* About this exercise:
Print all of the records below again without a single difference.

Collected data entries:
--

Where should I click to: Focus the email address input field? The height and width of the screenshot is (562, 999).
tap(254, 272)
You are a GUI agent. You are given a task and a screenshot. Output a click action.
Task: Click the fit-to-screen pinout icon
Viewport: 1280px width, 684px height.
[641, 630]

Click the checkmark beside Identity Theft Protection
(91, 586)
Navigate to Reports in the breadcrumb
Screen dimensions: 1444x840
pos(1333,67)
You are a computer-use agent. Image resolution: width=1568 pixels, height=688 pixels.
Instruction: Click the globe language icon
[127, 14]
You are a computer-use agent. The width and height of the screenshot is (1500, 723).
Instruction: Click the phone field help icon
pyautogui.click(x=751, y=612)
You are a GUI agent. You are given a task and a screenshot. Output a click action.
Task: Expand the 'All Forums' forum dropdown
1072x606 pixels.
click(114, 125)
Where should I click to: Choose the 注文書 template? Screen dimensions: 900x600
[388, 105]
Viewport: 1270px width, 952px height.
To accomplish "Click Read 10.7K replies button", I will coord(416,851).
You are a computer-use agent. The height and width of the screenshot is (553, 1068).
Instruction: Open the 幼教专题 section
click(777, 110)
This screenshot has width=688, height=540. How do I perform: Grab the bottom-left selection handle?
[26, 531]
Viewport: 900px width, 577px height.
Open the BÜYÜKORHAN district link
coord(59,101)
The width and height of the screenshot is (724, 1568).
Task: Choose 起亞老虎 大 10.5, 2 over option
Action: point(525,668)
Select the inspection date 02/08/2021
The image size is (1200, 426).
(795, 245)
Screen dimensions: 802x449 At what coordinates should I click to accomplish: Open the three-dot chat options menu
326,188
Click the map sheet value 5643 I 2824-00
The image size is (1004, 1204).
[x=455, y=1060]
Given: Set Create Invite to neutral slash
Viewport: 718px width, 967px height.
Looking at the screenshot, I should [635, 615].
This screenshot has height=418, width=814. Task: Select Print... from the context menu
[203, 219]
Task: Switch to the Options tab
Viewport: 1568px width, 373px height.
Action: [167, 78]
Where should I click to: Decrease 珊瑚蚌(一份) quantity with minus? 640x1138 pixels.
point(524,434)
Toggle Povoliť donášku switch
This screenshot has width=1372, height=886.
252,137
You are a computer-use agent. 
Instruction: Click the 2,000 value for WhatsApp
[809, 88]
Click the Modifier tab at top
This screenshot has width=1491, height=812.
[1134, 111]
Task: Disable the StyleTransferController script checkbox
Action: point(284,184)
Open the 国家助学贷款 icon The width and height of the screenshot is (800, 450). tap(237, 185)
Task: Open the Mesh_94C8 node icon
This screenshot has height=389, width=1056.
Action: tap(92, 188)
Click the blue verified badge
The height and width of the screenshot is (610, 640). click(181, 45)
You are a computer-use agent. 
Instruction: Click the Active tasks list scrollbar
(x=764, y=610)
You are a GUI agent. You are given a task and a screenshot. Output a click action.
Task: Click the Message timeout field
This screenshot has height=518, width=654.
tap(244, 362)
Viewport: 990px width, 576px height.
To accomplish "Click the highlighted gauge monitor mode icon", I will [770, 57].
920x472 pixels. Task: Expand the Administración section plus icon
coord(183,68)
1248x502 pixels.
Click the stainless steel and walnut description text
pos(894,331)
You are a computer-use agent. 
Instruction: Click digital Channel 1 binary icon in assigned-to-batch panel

--

* Output for this task:
Where should I click to: Focus the email address input field? The height and width of the screenshot is (562, 999).
tap(254, 272)
You are a GUI agent. You are given a task and a screenshot. Output a click action.
Task: Click the fit-to-screen pinout icon
Viewport: 1280px width, 684px height.
[641, 630]

Click the checkmark beside Identity Theft Protection
(91, 586)
Navigate to Reports in the breadcrumb
Screen dimensions: 1444x840
pos(1333,67)
You are a computer-use agent. Image resolution: width=1568 pixels, height=688 pixels.
Instruction: Click the globe language icon
[127, 14]
You are a computer-use agent. The width and height of the screenshot is (1500, 723).
Instruction: Click the phone field help icon
pyautogui.click(x=751, y=612)
You are a GUI agent. You are given a task and a screenshot. Output a click action.
Task: Expand the 'All Forums' forum dropdown
1072x606 pixels.
click(114, 125)
Where should I click to: Choose the 注文書 template? Screen dimensions: 900x600
[388, 105]
Viewport: 1270px width, 952px height.
To accomplish "Click Read 10.7K replies button", I will coord(416,851).
You are a computer-use agent. The height and width of the screenshot is (553, 1068).
Instruction: Open the 幼教专题 section
click(777, 110)
This screenshot has width=688, height=540. How do I perform: Grab the bottom-left selection handle?
[26, 531]
Viewport: 900px width, 577px height.
Open the BÜYÜKORHAN district link
coord(59,101)
The width and height of the screenshot is (724, 1568).
Task: Choose 起亞老虎 大 10.5, 2 over option
Action: point(525,668)
Select the inspection date 02/08/2021
The image size is (1200, 426).
(795, 245)
Screen dimensions: 802x449 At what coordinates should I click to accomplish: Open the three-dot chat options menu
326,188
Click the map sheet value 5643 I 2824-00
The image size is (1004, 1204).
[x=455, y=1060]
Given: Set Create Invite to neutral slash
Viewport: 718px width, 967px height.
Looking at the screenshot, I should [635, 615].
This screenshot has height=418, width=814. Task: Select Print... from the context menu
[203, 219]
Task: Switch to the Options tab
Viewport: 1568px width, 373px height.
Action: [167, 78]
Where should I click to: Decrease 珊瑚蚌(一份) quantity with minus? 640x1138 pixels.
point(524,434)
Toggle Povoliť donášku switch
This screenshot has width=1372, height=886.
252,137
You are a computer-use agent. 
Instruction: Click the 2,000 value for WhatsApp
[809, 88]
Click the Modifier tab at top
This screenshot has width=1491, height=812.
[1134, 111]
Task: Disable the StyleTransferController script checkbox
Action: point(284,184)
Open the 国家助学贷款 icon The width and height of the screenshot is (800, 450). tap(237, 185)
Task: Open the Mesh_94C8 node icon
This screenshot has height=389, width=1056.
Action: tap(92, 188)
Click the blue verified badge
The height and width of the screenshot is (610, 640). click(181, 45)
You are a computer-use agent. 
Instruction: Click the Active tasks list scrollbar
(x=764, y=610)
You are a GUI agent. You are given a task and a screenshot. Output a click action.
Task: Click the Message timeout field
This screenshot has height=518, width=654.
tap(244, 362)
Viewport: 990px width, 576px height.
To accomplish "Click the highlighted gauge monitor mode icon", I will [770, 57].
920x472 pixels. Task: Expand the Administración section plus icon
coord(183,68)
1248x502 pixels.
Click the stainless steel and walnut description text
pos(894,331)
You are a computer-use agent. 
Instruction: Click digital Channel 1 binary icon in assigned-to-batch panel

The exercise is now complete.